### TRECHO FORNECIDO
-----

Art. 68. Exercer a profissão com interação ou dependência de farmácia, indústria farmacêutica, óptica ou qualquer organização destinada à fabricação, manipulação, promoção ou comercialização de produtos de prescrição médica, qualquer que seja sua natureza”.

Art. 69. Exercer simultaneamente a Medicina e a Farmácia ou obter vantagem pelo encaminhamento de procedimentos, pela comercialização de medicamentos, órteses, próteses ou implantes de qualquer natureza, cuja compra decorra da influência direta em virtude de sua atividade profissional.

            Olhem o que diz o art.104, também:

Art. 104. Deixar de manter independência profissional e científica em relação a financiadores de pesquisa médica, satisfazendo interesse comercial ou obtendo vantagens pessoais.

            E o que diz o art.109:

Art. 109. Deixar de zelar, quando docente ou autor de publicações científicas, pela veracidade, clareza e imparcialidade das informações apresentadas, bem como deixar de declarar relações com a indústria de medicamentos, órteses, próteses, equipamentos, implantes de qualquer natureza e outras que possam configurar conflitos de interesses, ainda que em potencial.

            Sr. Presidente, temos ainda as resoluções do Conselho Federal de Medicina. A Resolução nº 1.939/2010; a 1.701/2003; a 1.595/2000, tratando do mesmo tema, e a da Anvisa, de nº 96.

            Então, existe uma situação de normatização estabelecida contra esse tipo de envolvimento, de captura da independência médica, da vinculação de condutas profissionais a atividades científicas e uma substituição para o atendimento do interesse comercial das empresas.

            Quem paga essa conta? O doente, que não vê o critério de racionalidade e obediência científica para o tratamento da sua doença. Mas existe por trás o interesse do lucro e da venda de um produto a ser consumido, um médico que, na sua fragilidade, às vezes, é submetido a uma conduta que não tem na matriz dela a base científica para a tomada de decisão do encaminhamento médico.

            Portanto, há uma violação dos valores fundamentais da prática médica, que prejudica também o Sistema Único de Saúde, que paga os serviços e espera uma conduta científica para os serviços, e as empresas e seguradoras, que estão subordinadas a condutas de consumo de produtos de mercado e não vinculadas ao melhor a ser feito pela vida humana. Isso tem uma causa que vem anterior a tudo, que é exatamente a formação médica.

-----

### DADOS DE ENTRADA

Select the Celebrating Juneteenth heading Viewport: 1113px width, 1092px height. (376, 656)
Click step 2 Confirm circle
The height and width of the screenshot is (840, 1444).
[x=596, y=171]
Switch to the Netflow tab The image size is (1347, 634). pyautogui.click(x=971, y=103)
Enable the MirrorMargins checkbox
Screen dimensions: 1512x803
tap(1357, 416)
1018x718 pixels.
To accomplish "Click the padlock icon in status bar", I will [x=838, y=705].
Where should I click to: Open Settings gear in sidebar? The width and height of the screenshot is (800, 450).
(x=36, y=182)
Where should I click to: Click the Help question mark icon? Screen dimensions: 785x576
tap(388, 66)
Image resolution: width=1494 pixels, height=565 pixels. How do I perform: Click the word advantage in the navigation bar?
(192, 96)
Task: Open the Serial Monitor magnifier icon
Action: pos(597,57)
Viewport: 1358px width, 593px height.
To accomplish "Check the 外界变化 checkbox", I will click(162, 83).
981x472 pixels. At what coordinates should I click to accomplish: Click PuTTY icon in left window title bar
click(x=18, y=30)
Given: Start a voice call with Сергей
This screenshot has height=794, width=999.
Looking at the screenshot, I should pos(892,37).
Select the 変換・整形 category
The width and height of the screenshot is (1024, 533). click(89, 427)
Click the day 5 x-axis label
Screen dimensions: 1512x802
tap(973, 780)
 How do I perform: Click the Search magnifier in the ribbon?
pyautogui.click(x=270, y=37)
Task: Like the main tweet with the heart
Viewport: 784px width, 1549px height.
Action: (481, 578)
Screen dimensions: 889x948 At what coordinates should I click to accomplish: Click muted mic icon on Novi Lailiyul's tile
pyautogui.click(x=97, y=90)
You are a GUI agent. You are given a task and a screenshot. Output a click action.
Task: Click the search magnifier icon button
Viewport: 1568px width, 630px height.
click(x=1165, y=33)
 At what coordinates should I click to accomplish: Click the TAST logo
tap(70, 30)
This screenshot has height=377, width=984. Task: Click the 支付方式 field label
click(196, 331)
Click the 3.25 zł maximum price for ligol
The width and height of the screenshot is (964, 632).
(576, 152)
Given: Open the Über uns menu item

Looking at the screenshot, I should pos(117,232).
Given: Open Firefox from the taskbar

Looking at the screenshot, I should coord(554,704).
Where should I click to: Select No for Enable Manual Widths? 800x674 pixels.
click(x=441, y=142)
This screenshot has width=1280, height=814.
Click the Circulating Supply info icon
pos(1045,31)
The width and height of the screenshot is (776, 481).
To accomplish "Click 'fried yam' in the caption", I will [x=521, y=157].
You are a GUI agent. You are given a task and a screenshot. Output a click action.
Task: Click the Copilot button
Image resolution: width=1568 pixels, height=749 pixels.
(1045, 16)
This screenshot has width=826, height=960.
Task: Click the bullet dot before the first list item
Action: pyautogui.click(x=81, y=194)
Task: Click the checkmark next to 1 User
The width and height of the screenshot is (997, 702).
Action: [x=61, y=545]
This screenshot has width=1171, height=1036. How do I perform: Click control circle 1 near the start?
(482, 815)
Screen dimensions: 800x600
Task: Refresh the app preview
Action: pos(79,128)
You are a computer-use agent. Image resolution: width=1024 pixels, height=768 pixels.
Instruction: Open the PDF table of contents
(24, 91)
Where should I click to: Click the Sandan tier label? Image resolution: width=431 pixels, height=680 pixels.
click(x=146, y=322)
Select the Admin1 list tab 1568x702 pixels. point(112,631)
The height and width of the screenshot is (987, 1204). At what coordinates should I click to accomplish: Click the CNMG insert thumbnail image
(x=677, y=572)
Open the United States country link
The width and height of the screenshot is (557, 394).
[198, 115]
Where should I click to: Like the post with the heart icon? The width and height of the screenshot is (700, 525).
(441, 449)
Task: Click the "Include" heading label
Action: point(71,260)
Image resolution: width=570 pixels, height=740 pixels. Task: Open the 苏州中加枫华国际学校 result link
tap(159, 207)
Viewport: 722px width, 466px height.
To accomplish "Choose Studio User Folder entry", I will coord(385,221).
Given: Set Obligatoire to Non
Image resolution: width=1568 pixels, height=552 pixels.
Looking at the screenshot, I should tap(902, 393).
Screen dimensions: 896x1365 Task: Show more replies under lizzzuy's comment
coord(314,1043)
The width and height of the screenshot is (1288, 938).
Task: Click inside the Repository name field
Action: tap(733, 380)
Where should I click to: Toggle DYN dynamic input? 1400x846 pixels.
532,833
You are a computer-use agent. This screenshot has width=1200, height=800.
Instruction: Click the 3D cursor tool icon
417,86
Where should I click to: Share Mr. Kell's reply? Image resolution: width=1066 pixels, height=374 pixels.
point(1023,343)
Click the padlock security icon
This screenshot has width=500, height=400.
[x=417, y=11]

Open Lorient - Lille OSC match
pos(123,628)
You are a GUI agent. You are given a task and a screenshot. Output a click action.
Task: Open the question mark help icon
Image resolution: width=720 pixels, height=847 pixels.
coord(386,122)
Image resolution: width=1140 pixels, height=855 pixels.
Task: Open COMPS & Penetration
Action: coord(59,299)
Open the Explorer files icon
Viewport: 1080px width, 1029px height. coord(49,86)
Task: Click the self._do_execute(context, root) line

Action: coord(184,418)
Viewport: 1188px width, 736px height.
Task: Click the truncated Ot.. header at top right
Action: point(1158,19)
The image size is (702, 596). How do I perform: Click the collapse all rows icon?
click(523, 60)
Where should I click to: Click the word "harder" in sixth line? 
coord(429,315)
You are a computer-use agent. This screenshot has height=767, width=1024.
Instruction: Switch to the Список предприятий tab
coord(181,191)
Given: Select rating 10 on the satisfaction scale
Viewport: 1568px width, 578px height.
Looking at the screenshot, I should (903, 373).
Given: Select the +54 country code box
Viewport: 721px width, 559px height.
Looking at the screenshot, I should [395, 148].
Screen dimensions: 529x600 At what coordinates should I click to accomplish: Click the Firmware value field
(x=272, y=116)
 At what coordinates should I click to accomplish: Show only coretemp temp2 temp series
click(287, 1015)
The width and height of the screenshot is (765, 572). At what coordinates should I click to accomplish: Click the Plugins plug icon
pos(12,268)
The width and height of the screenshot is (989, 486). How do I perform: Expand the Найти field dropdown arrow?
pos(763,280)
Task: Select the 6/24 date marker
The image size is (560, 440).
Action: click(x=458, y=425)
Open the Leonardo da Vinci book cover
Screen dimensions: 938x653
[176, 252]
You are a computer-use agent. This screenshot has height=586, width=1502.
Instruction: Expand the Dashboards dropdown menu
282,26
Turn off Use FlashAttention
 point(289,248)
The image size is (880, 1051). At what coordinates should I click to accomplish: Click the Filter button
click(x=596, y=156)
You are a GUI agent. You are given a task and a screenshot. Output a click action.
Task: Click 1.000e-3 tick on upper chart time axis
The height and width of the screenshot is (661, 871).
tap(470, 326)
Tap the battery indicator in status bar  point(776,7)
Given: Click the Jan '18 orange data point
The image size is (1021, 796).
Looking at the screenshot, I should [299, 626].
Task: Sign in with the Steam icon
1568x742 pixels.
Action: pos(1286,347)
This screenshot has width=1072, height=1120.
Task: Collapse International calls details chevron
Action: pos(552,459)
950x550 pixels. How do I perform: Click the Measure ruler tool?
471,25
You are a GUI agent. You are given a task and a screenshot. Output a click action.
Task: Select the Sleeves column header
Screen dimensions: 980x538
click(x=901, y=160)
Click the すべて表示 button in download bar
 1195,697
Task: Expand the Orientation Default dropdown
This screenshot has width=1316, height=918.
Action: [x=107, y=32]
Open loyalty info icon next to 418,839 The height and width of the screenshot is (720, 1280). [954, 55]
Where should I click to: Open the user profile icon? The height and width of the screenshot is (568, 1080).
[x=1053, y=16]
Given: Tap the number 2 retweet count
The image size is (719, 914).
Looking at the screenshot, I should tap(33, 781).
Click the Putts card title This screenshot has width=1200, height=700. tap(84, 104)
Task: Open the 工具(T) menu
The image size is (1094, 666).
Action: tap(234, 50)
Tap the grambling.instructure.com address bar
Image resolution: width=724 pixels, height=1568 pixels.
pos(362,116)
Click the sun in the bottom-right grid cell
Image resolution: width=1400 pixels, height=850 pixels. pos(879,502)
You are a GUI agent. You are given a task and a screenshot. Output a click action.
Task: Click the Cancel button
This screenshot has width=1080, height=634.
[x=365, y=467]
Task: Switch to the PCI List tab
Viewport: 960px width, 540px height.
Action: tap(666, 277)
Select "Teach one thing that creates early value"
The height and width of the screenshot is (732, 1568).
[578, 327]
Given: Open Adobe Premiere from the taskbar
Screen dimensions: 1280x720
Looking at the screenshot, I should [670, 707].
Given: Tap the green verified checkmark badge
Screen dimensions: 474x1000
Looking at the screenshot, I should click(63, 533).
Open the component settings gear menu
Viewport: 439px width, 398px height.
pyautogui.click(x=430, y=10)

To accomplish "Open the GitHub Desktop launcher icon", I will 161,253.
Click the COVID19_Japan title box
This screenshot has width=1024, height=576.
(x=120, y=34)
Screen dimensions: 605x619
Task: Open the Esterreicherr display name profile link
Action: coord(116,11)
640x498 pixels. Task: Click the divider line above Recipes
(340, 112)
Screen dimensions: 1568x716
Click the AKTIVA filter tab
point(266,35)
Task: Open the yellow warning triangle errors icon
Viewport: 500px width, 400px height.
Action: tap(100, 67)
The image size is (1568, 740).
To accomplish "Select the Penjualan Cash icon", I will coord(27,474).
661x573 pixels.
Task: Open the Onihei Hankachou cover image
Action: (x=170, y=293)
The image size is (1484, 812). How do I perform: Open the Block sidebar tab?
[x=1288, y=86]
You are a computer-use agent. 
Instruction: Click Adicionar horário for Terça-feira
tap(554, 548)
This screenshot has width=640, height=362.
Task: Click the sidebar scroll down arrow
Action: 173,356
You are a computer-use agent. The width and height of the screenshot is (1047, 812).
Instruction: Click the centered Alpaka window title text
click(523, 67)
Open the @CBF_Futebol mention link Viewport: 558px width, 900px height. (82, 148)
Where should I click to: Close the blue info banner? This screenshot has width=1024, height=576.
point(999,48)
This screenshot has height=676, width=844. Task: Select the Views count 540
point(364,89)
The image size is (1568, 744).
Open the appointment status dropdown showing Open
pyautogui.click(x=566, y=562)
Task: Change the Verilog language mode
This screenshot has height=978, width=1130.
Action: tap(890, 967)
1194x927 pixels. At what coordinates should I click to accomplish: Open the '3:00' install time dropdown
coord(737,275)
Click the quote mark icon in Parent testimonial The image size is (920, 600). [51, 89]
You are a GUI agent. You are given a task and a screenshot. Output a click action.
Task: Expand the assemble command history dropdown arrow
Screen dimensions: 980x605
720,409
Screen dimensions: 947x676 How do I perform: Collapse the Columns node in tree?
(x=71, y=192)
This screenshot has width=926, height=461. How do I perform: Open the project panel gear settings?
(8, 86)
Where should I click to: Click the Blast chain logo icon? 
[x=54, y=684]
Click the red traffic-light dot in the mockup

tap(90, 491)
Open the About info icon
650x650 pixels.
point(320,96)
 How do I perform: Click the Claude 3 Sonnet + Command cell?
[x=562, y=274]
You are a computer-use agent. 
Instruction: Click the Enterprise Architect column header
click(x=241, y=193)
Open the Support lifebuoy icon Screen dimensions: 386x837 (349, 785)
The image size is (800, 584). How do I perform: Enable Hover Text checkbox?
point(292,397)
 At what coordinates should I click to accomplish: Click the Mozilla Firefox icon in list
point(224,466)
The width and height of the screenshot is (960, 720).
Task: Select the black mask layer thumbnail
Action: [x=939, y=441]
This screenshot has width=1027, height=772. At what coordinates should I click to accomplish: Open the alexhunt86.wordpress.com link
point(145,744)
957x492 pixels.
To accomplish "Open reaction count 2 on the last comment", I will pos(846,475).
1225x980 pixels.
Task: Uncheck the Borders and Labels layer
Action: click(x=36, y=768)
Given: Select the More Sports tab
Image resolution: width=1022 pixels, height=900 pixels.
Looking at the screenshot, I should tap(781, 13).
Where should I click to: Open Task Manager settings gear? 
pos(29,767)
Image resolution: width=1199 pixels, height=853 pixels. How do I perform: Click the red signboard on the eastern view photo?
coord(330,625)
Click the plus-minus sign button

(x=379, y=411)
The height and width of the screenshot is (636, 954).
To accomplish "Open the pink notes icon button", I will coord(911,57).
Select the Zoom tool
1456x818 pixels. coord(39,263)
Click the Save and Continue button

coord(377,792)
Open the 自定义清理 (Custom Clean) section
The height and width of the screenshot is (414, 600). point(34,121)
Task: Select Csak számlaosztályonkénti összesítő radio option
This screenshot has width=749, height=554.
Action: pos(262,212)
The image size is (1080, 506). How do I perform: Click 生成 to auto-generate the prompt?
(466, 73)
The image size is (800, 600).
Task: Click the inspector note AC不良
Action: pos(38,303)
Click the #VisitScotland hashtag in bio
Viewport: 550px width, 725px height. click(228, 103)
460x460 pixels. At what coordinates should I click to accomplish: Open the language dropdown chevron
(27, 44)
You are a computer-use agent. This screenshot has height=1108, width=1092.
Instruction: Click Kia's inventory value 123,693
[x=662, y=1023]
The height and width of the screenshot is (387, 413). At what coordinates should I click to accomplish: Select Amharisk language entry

-----

### EXERCÍCIOS PROPOSTOS
A. Transforme em uma lista os fatos principais do parágrafo do trecho sobre ética médica que começa com "Portanto, há uma violação".
B. Continue o trecho sobre ética médica a partir do ponto em que ele termina.
A listagem não é usada em nenhuma das tarefas.

### RESPOSTAS ESCRITAS
A.
- Há uma violação dos valores fundamentais da prática médica.
- Essa violação prejudica o Sistema Único de Saúde, que paga os serviços e espera deles uma conduta científica.
- Prejudica também as empresas e seguradoras, que ficam subordinadas a condutas de consumo de produtos de mercado, e não ao melhor a ser feito pela vida humana.
- A causa anterior a tudo isso é a formação médica.

B.
            Eu, na condição de professor universitário afastado em função do exercício do mandato, entendo que os cursos de Medicina do Brasil devem fazer uma profunda revisão do valor da formação ética, do valor da formação filosófica, científica, como bases fundamentais para que esse profissional possa enfrentar uma sociedade de mercado, um mundo globalizado, onde o que importa parece ser o consumo, e que possam trocar a influência negativa desses valores contrários à qualidade científica, à vida profissional, ao bem-estar, pela busca do melhor pelos doentes e a favor da prevenção da doença, dizendo “não” à influência que possam ter os representantes de laboratórios na vida, na independência e na dignidade da formação médica e científica brasileira.

            Esse é um fenômeno mundial. Temos um grande contingente de profissionais médicos que dizem “não” a esse tipo de prática, mas essa luta tem de ser planejada, precisa ter uma forte articulação intersetorial. O Ministério da Saúde tem de aproximar de uma ampla campanha nacional de combate ao consumo pelo consumo dos produtos que dizem respeito à saúde humana.

            O Ministério da Saúde e o Ministério da Educação têm de criar uma interface definitiva para consolidar a formação filosófica e ética dos profissionais médicos, e a sociedade, através do seu Sistema Único de Saúde, das seguradoras, das empresas de plano de saúde, têm que dizer “não” a essa presença forte e dominante das empresas que querem vender o produto a qualquer preço.

            Penso que, assim, Sr. Presidente, se agirmos rompendo as práticas de consumo e de mercado que envolvem e tornam refém o médico hoje, nós faríamos mais pela vida humana, nós faríamos mais pela dignidade e pelo bem-estar dos profissionais de saúde brasileiros.

            Esse é um caminho que o Conselho Regional de Medicina de São Paulo adotou. Tenho certeza de que o Conselho Regional de Medicina do meu Estado também adota esse caminho, como também outros Conselhos do Brasil. Agora, a resposta é de médio e de longo prazo, que envolve sobretudo a influência afirmativa, ética e filosófica que deve ter a formação de cada estudante de Medicina do Brasil.

            Esse alerta tem de ser distribuído como informação e como indignação por parte dos grandes e verdadeiros profissionais de saúde do Brasil.

            Muito obrigado.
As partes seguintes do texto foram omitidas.